**Assignment**
An exact copy of the data is needed, but without any of its images.

**Dataset**
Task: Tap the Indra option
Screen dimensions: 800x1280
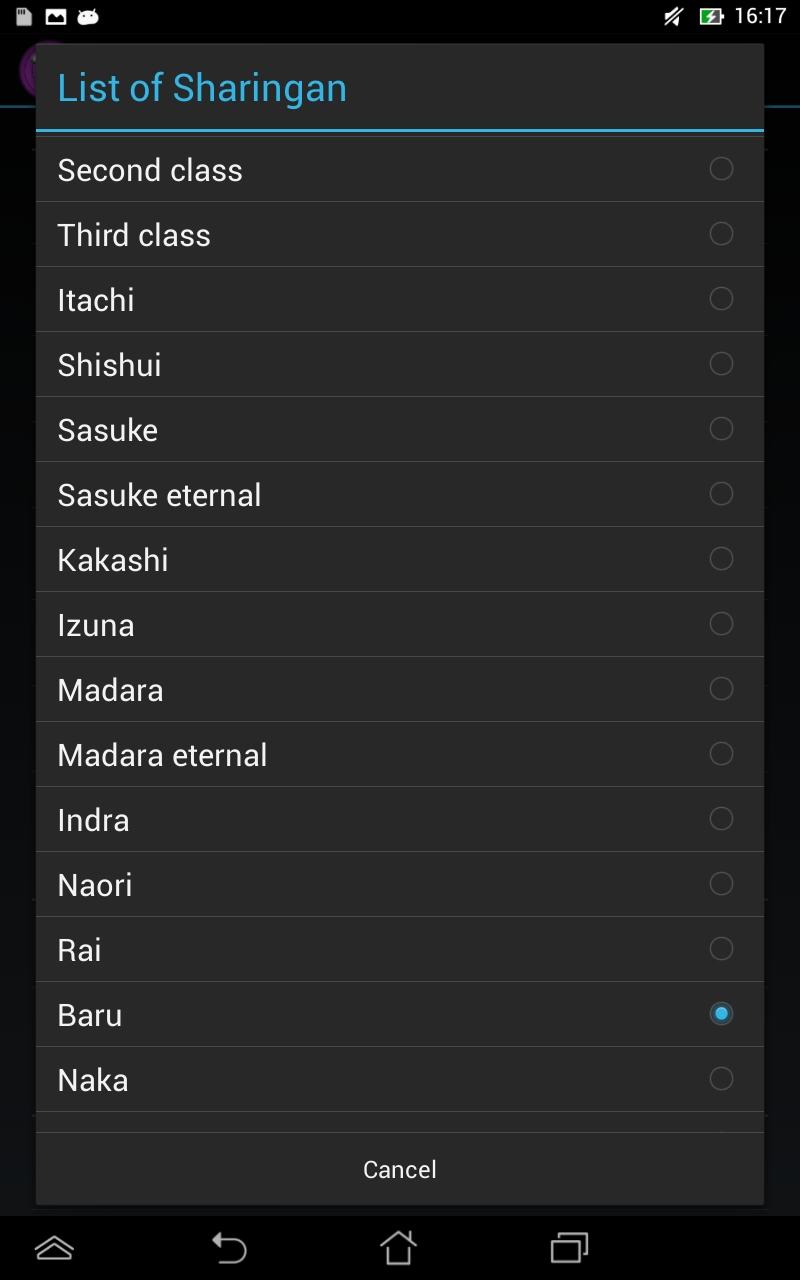Action: pyautogui.click(x=94, y=820)
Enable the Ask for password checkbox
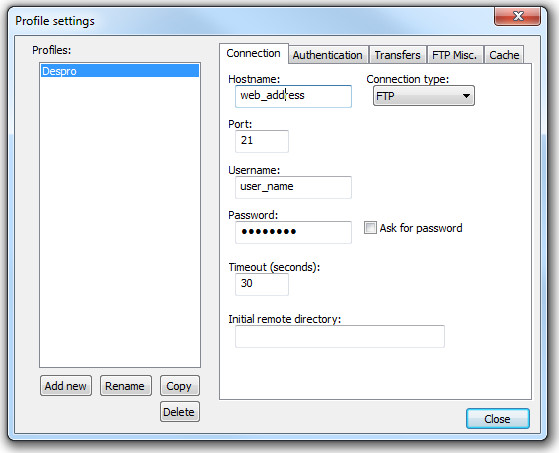559x453 pixels. pyautogui.click(x=370, y=227)
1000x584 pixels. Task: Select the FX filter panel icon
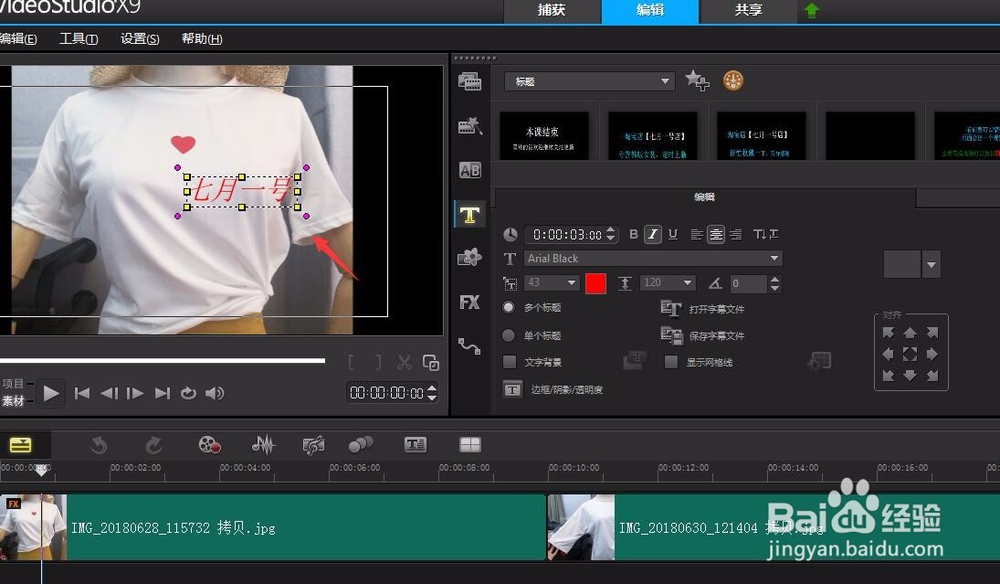(470, 301)
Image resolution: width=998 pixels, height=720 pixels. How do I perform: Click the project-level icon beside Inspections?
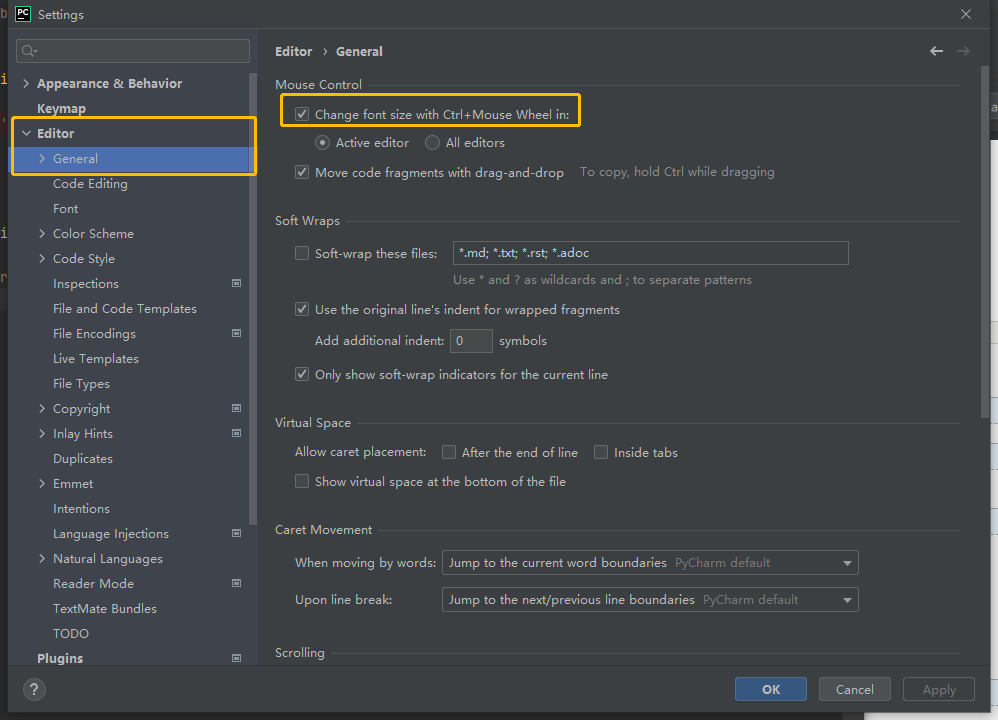237,284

**Output of the task**
Task: Tap the Indra option
Screen dimensions: 800x1280
Action: pyautogui.click(x=94, y=820)
Enable the Ask for password checkbox
559x453 pixels. pyautogui.click(x=370, y=227)
1000x584 pixels. Task: Select the FX filter panel icon
(470, 301)
Image resolution: width=998 pixels, height=720 pixels. How do I perform: Click the project-level icon beside Inspections?
237,284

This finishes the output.